Taking over memprof
Where did all my memory go? Who is allocating it, how much is being allocated? From where were theses QImages allocated? valgrind provides an accurate leak checker, but for a running application you might want to know about allocations and browse through them and don’t take the performance hit of valgrind (e.g with massif).
There is an easy way to answer these questions, use memprof. memprof used to be a GNOME application, it was unmaintained, the website was gone from the net, but this tool is just way too good to just drop out of the net. After trying to reach the maintainer twice I decided to adopt the orphaned thing.
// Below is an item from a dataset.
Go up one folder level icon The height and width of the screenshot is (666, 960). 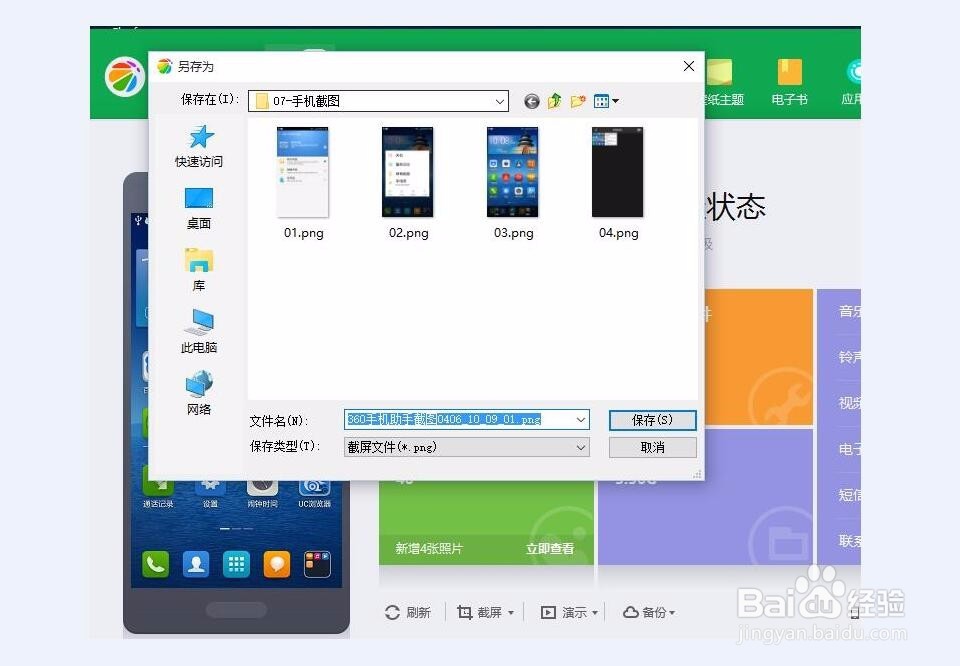click(x=554, y=100)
Check the application out, it is great, it helps me to get an overview of memory allocations for WebKit/GTK+…
First ever Gtk+ patch
During my work on Epiphany I was debugging a problem with the “woohoo” bar. It took me not less than three days to understand the issue, write a test case, and a patch and put everything in this bug. Matthias Clasen was kind enough to review and commit the patch and it can be found here. Sadly the –author tag of git was not used and the commit does not carry my name, so ohloh will not list my contribution to Gtk+.
The main issue with debugging was finding signal connections, e.g. which function is connected to that signal and which objects, and figuring out what was called during the signal activation. My approach was the usual printf method in many places and adding _backtrace() to function calls using the glibc builtin backtracing functionality. I would like to have SystemTap at a state I could use it for tracing, or be able to script gdb (it has python plugin support now) to automatically execute a trigger when certain parts of the code got executed.
Anyway, I’m happy to have fixed a Gtk+ bug and being a contributor now.
API Reference Manual for WebKit/Gtk+
As of two days ago the Gtk+ buildbot is finally running the test suite after every build. And today we even have the first regressions that we need to address/understand. The short-, mid- and long term goal is now to get as many tests running as possible and keep them running. There are quite some bugs to be fixed in WebKit/Gtk+, our base libraries, our testing tools so there is plenty of fun left for everyone.
In the webkit IRC channel we sometimes get questions regarding the API of the WebKit/Gtk+ port and if there are examples. On the one hand we are pretty strong. We have the GtkLauncher, some early adopters, when adding API many people made sure that we have API documentation. On the other hand we are weak as there is no introduction, no generated reference manual, no downloadable samples. So I got a bit sidetracked from the regression work and started to integrate gtk-doc and to cut a long story short: You can find an initial version here.
On to the gory details. Integrating gtk-doc requires recursive make due the way the gtk-doc.make rules are written. This file is copied in from gtkdocize. When dealing with documentation you can not have srcdir != builddir. The html result will be put in the source directory and if you try to squeeze in the @VERSION@ you will need srcdir == builddir. Starting from GtkDoc in live.gnome.org and Florian’s GPE guide one finds pretty much everything one needs to find. Some things needed some look at the tool sourcecode (perl, eeek!) but are clear now.
WEBKIT_API type
function_name (function*…);
To make gtkdoc-scan parse the above as a function you will need to pass –ignore-decorators=”WEBKIT_API” to the tool. Magically plenty of symbols turned up in the -unused.txt file and I was able to copy them into the -sections.txt. Now the tool refused to find any documentation. So remember WebKit/Gtk+ is mostly written in C++ and gtkdoc-mkdb simply does not know about the “.cpp” file extension. So pass –source-suffixes=c,cpp to gtkdoc-mkdb and it will find the sourcecode. Ah functions and their documentation, almost perfect. The last undocumented bit is for -sections.txt. E.g. you have the various _get_type(void) methods and there is little benefit of having them pop up in the API. Inside your “<SECTION>” you can put them into a “<SUBSECTION Private>” and they will be ignored.
The next thing is to get it actually merged into WebKit and integrate having uptodate API reference in the release process.
Link WebKit/Gtk+ faster
Last year in India Simon showed me an ancient and well hidden qmake feature. With this hidden feature you can easily move some files to a new library.
Why is this good? Well, the new library only contains the files you are currently working on. In most of the cases this will be only a hand full. You will get blazing fast linking and round trip times if you do so.
So today I worked on a issue with SVGFont.cpp and my roundtrip time was way too slow. So I decided to apply this hack to our superb autotools based buildsystem!
So I have a hacky patch which is turning noinst libraries to normal libraries to avoid the running of ar/ranlib. I have created a libWebCoreHack.la, GtkLauncher and DumpRenderTree link to that library now. And you have to move the sources you work on from webcore_sources to webcorehack_sources. With this hack I have almost instant turn around times again.
How to use it: Whenever you work on a area move the usual suspects to the webcorehack_sources, relink once and then you can benefit from the fast link times.